Dina El-baradie is a PhD candidate in modern Middle East history at Georgetown University, specializing in gender, social and cultural history. Her doctoral dissertation, which is both a history and ethnography, uses the evolution of the Egyptian rap scene as a lens to examine transformations in Egyptian youth culture – particularly as it relates to class identity/hierarchies, gender norms/ideals, and political awareness/engagement — as well as shifts in power dynamics within Egypt’s cultural production landscape. Her research also considers the impact of global media capitalism and cultural flows on Egyptian hip hop culture, interrogating how notions of authenticity, innovation, and artistic legitimacy are negotiated in the rapidly evolving scene.

Prior to her PhD, Dina obtained an MA in Near & Middle Eastern Studies from SOAS, University of London. Her earlier research focused on the Egyptian military, particularly through the lens of collective memory, public history, and reception studies. Before her return to academia, she worked as a public sector consultant at PwC Middle East. 

Maryam Hisham scaled

MaRYAM HISHAM

Maryam Hisham Fouad is a PhD candidate in Social Anthropology at the University of Manchester, where her research explores the intersections of gender, sexuality, international development, and state governance in the Global South, with a focus on Egypt. Her current doctoral project examines state institutional care for young women, tracing how moral, political, and developmental logics converge in the regulation of sexuality and respectability.

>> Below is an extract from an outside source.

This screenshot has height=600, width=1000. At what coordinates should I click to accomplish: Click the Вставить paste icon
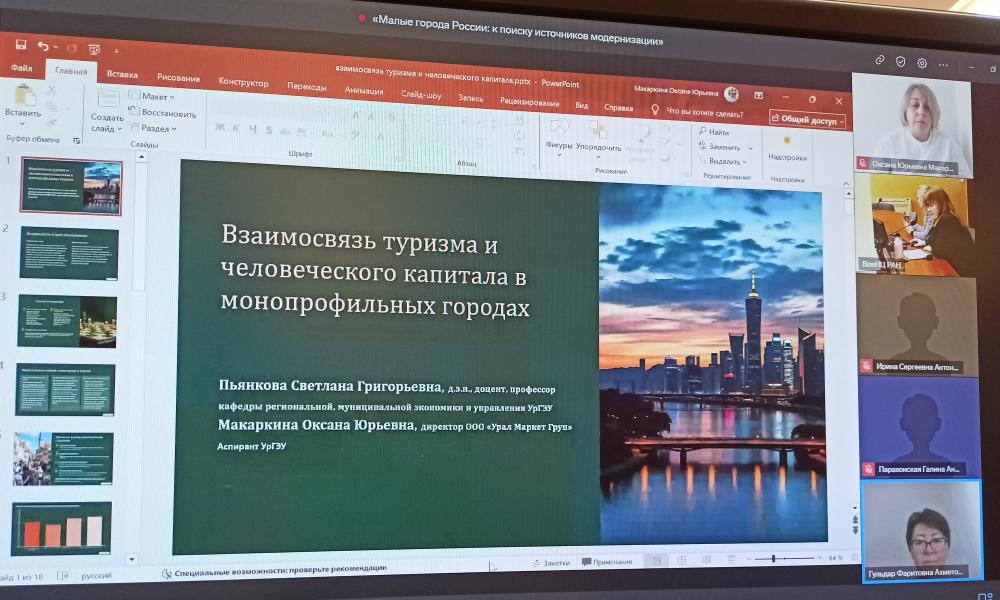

She holds an MA in Sociology and Anthropology from the American University in Cairo (AUC), graduating with highest honours. Her thesis, titled Those Who Are Among the Ruins of Daily Lives: The Case Study of Cairo and Its Children in Street Situations, offered an ethnographic engagement with the lived realities of street children in Cairo, exploring themes of precarity, kinship, and affect in urban life. She also holds a BA in Political Science from AUC with a minor in History and a specialisation in International Relations. Her scholarly and professional contributions have been recognised with multiple awards, including the Magda Al-Nowaihi Award for Best Thesis in Gender Studies (2020) and the HUSS Award for Academic Excellence from AUC.

Maryam has worked extensively in both academia and the development sector. From 2020 to 2024, she taught undergraduate courses in sociology at AUC. She also mentored undergraduate researchers through the Tomorrow’s Leaders Gender Scholars program. She has also managed large-scale development projects focused on vulnerable populations in Egypt, particularly women and children in street situations.